De quoi AEON accuse-t-elle exactement ces bateaux ?
AEON, le syndicat patronal qui représente le secteur de la nuit réglementé à Ibiza, a déposé une plainte formelle décrivant ces embarcations comme d'« authentiques discothèques flottantes » : des bateaux qui vendent des sets de DJ, des formules open bar et parfois des repas, sans assumer aucune des obligations que doivent porter des clubs comme Amnesia, Hï Ibiza, Ushuaïa ou O Beach. Son conseil d'administration résume ainsi la situation :
« Ils ne sont pas soumis aux mêmes obligations, contrôles, limites d'horaires, exigences de sécurité, inspections et charges administratives que supportent les établissements de loisirs réglementés de l'île. »
Un club sous licence doit respecter des plafonds de jauge, un contrôle acoustique, des inspections incendie et sécurité, et obtenir une licence d'activité touristique avant de vendre le moindre billet. Le grief d'AEON, c'est qu'un bateau peut vendre exactement la même soirée, DJ, bar, foule, pour une fraction de ces coûts, pendant que le registre touristique ne suit presque personne : seuls onze bateaux y figurent, contre une flotte que le secteur décrit comme bien plus large.
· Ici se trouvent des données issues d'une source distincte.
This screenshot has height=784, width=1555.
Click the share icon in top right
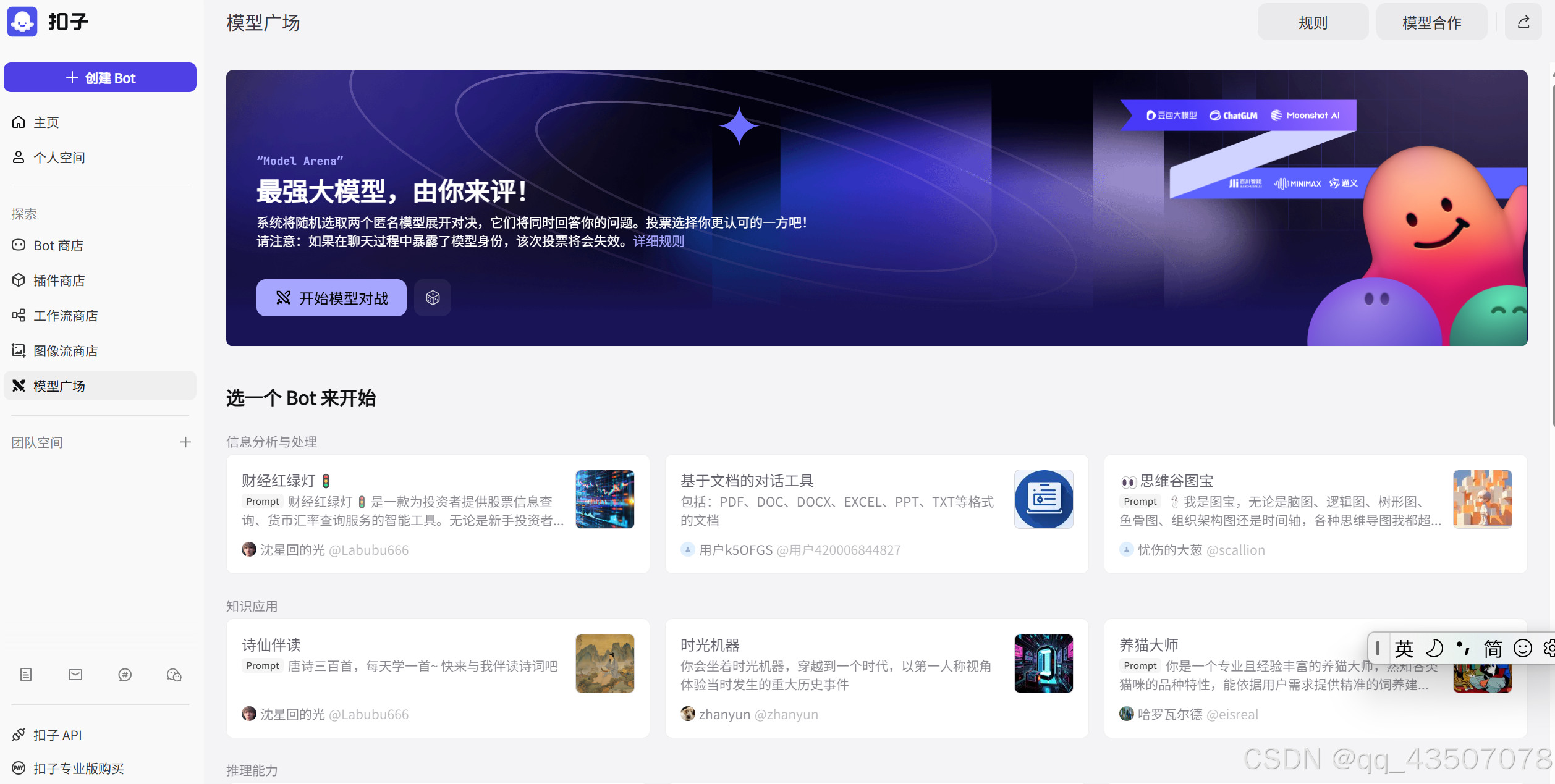pyautogui.click(x=1523, y=22)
Combien d'argent ce marché fait-il vraiment tourner ?
Les tarifs se situent au niveau de ce que facturerait un club un grand dimanche. Une sortie coucher de soleil classique de quatre heures coûte entre 50 et 90 euros ; l'excursion complète jusqu'à Formentera se facture 180 euros ; les sorties de haute saison construites autour d'un DJ tête d'affiche peuvent dépasser 100 euros par personne. Aucun de ces revenus ne passe par une licence de discothèque, aucun n'est taxé comme le sont l'entrée et le bar d'un établissement réglementé, et aucune jauge n'oblige un opérateur à refuser la réservation suivante une fois le bateau plein.
Pourquoi les riverains sont-ils aussi en colère, pas seulement les patrons de clubs ?
La plainte ne se limite pas à l'argent. Des habitants du centre historique d'Eivissa ont signalé du bruit provenant de bateaux qui rentrent tard, sono encore allumée, et des gobelets en plastique ainsi que des débris de fête ont été retrouvés près d'Es Vedrà, le rocher protégé au large de la côte sud-ouest de l'île. Mouiller près du parc naturel de Ses Salines, à environ six kilomètres de certains de ces trajets, met en danger les herbiers de posidonie que ce parc existe précisément pour protéger, les mêmes herbiers que les autorités baléares tentent de préserver depuis des années face aux dégâts des ancres.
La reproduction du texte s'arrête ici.